DIKBUD GELAR PERINGATAN HARI ANAK NASIONAL 2018

Oleh : HENRI | Kamis 26 Juli 2018 | 06:53 WITA
Share :

Gerung, Dikbud Lobar --- Kegiatan Peringatan hari anak nasional di Kabupaten Lombok Barat dilakukan di Gelanggang Olahraga Gerung, Acara ini terselenggara atas kerjasama Dinas Pendidikan Dan Kebudayaan Kabupaten Lombok Barat dengan Dinas Kesehatan Provinsi Nusa Tenggara Barat  dan Fred Hollows Foundation (FAF) cabang NTB. Acara Peringatan Hari Anak Nasional 2018 ini diikuti 90 siswa dan siswi perwakilan sekolah-sekolah dari 10 Kecamatan di Kabupaten Lombok Barat.

“Anak Indonesia Sehat, Kreatif dan Berakhlak Mulia” menjadi slogan yang begitu manis tema Peringatan Hari Anak Nasional 2018 di GOR (Gelanggang Olah Raga) Kabupaten Lombok Barat pada Rabu (25/7/2018).

Dalam acara tersebut Kepala Bidang Pendidikan Dasar, Haeruddin, S.Pd.,M.Pd mengatakan “Menjadi tantangan bersama untuk membuat anak penuh suka cita ketika berada di lingkungan Sekolah. Peringatan Hari Anak Nasional ini adalah momentum peningkatan strategi pendidikan disekolah melalui edukasi bagi anak-anak dengan media permainan, bermain merupakan dunia anak-anak.
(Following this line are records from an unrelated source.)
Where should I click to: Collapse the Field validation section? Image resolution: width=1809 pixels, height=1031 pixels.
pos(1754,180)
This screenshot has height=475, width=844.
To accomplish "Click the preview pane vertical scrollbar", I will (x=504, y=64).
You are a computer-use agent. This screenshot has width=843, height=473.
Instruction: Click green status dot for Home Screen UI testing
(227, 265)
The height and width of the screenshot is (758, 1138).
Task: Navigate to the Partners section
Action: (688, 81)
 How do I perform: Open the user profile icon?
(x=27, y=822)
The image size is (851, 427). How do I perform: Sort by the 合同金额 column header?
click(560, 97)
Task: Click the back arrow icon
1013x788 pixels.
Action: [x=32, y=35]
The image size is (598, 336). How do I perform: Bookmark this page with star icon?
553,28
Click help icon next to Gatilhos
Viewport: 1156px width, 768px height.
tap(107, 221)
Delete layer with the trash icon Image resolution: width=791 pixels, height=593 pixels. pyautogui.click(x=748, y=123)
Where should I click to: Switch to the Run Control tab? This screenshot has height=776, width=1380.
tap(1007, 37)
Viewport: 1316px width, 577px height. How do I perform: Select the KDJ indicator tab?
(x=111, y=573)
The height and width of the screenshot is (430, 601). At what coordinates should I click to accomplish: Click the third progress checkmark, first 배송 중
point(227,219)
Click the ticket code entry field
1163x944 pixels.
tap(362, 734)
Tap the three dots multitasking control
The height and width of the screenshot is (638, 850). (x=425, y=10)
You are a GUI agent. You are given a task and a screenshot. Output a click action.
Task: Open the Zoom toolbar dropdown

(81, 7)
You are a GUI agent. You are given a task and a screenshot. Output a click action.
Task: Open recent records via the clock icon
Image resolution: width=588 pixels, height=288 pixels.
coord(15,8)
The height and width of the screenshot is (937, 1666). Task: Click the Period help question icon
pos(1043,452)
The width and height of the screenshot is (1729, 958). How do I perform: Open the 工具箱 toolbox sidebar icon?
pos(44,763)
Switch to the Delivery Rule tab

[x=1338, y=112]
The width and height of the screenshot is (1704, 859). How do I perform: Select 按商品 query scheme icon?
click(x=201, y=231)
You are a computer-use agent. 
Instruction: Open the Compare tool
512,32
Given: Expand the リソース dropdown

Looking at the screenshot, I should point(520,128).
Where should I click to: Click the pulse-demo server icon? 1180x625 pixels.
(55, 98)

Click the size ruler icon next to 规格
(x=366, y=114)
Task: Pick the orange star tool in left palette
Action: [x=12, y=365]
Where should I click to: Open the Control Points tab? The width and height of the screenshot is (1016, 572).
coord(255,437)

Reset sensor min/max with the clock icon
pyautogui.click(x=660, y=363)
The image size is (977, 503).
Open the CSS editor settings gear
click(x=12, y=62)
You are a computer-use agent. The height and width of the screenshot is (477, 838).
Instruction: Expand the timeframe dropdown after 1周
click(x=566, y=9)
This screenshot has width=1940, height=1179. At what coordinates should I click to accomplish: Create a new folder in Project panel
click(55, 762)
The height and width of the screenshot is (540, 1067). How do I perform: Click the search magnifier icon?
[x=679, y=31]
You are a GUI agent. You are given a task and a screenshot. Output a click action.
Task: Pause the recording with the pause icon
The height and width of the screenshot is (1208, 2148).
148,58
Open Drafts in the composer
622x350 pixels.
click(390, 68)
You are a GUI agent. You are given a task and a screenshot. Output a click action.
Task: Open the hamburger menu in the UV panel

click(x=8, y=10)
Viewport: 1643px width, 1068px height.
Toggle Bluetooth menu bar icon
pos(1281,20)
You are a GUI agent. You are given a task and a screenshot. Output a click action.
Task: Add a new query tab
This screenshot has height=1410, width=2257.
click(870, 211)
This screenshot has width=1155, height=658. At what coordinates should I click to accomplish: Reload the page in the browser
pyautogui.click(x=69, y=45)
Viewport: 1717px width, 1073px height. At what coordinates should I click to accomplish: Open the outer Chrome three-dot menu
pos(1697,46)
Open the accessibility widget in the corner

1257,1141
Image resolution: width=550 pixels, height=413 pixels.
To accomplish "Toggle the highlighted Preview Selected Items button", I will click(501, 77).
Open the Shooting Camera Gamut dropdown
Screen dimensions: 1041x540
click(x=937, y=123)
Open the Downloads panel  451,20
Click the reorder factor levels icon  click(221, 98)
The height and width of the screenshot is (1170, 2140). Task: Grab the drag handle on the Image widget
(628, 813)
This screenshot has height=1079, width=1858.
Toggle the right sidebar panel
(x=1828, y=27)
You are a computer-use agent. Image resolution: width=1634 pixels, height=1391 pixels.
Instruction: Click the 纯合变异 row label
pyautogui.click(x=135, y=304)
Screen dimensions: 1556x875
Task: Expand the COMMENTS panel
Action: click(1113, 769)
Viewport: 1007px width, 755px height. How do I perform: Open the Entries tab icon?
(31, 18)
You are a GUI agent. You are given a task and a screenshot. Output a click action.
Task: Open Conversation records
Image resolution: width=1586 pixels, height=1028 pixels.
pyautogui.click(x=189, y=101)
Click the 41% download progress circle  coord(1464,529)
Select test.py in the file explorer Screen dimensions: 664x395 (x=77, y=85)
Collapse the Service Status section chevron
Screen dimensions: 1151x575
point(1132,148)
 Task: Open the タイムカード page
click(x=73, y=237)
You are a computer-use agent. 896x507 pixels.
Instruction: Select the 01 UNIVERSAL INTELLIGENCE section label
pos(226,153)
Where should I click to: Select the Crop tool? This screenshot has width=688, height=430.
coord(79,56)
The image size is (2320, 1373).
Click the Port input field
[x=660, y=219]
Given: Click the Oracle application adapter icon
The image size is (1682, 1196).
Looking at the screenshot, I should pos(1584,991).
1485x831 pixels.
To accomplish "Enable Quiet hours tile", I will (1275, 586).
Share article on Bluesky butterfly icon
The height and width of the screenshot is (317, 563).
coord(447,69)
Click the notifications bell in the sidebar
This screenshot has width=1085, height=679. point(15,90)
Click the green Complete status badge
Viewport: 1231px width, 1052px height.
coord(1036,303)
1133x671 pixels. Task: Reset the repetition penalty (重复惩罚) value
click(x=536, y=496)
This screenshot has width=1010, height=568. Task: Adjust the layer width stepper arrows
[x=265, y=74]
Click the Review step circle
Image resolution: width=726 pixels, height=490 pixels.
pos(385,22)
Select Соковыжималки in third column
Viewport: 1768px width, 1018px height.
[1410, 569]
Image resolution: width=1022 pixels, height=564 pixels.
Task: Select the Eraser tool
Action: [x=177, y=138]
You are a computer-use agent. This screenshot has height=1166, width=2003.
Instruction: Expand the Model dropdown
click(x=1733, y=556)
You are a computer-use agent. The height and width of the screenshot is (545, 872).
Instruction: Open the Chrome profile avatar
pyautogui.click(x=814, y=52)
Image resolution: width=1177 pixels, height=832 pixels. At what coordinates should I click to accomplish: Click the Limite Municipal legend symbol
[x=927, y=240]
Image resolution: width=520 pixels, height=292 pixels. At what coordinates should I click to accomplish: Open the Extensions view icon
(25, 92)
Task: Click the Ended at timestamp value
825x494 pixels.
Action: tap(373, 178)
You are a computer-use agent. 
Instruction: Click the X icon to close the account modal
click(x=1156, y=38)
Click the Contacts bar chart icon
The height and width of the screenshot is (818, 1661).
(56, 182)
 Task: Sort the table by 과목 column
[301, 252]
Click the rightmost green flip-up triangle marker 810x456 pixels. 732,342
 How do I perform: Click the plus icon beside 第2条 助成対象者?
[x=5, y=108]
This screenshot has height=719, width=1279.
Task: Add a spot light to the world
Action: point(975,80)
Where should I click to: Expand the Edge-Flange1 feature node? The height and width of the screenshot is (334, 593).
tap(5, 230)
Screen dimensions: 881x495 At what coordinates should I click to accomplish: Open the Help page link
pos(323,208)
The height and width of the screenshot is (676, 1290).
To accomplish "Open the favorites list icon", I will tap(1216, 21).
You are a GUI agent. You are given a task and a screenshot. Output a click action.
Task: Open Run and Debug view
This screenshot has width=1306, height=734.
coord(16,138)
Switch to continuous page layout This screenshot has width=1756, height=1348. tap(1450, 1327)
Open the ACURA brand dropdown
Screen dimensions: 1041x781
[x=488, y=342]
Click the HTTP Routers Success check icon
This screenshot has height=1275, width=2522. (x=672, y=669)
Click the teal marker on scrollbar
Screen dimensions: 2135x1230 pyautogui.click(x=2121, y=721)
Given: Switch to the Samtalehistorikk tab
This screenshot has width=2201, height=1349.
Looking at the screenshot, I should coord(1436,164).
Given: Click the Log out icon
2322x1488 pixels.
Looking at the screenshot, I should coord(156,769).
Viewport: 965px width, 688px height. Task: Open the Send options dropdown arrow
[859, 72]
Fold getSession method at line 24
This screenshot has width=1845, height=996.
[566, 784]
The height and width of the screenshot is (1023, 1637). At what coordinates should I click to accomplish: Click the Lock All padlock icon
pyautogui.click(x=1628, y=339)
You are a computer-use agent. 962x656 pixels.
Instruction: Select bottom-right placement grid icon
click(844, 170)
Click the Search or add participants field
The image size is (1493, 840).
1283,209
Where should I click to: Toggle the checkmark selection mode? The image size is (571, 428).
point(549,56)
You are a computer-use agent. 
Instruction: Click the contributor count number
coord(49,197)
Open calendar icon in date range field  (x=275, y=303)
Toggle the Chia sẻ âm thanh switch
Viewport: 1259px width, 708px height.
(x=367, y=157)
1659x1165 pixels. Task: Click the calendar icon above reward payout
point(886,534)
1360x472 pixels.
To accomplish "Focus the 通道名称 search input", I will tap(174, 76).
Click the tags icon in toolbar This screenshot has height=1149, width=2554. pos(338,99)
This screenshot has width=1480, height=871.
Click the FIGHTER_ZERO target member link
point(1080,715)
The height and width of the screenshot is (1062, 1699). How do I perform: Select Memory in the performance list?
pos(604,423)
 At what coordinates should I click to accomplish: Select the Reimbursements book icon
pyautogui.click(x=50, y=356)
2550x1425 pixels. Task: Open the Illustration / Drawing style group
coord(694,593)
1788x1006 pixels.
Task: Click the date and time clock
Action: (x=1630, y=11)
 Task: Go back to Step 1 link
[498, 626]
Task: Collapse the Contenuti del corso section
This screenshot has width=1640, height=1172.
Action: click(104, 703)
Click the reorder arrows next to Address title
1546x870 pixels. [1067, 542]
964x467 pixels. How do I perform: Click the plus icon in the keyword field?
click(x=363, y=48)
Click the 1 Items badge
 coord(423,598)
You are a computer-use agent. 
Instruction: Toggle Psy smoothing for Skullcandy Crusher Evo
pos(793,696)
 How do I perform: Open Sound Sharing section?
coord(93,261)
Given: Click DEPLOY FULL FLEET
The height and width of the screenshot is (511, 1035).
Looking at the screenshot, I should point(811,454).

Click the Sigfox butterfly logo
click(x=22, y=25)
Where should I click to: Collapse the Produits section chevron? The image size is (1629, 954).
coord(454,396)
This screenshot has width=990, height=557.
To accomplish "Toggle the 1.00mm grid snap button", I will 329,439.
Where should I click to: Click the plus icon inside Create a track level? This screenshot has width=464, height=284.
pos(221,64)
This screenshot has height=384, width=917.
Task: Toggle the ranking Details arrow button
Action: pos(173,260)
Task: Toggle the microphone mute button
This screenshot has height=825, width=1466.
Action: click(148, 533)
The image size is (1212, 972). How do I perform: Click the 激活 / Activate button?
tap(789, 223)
Dengan bermain seorang anak belajar mengenali dunia luar dan lingkungannya, serta mempelajari banyak hal. Guru dapat menciptakan suasana kelas atau proses pembelajaran yang menyenangkan. Belajar dengan bermain memberi kesempatan kepada anak untuk memanipulasi, mengulang-ulang, menemukan sendiri, bereksplorasi, mempraktekkan, dan mendapatkan bermacam-macam konsep serta pengertian yang tidak terhitung banyaknya. Disinilah proses pembelajaran terjadi”.

Dalam acara peringatan hari anak nasional ini dirangkai dengan pembagian kartu edukasi bergambar, anak-anak di ajak bermain dan belajar melalui Permainan edukasi ular tangga yang dikemas dengan konsep edutainment (edukasi & hiburan), dimana terdapat berbagai macam informasi tentang kesehatan dasar yang ditampilkan dengan desain menarik dan warna-warna cerah.

“Permainan anak ini dapat mestimulasi anak dalam mengembangkan kerjasama, membantu anak menyesuaikan diri, saling berinteraksi secara positif, dapat mengkondisikan anak dalam mengontrol diri, mengembangkan sikap empati terhadap teman, menaati aturan, serta menghargai orang lain”. Tutur Bili Staf Dinas Kesehatan Provinsi NTB.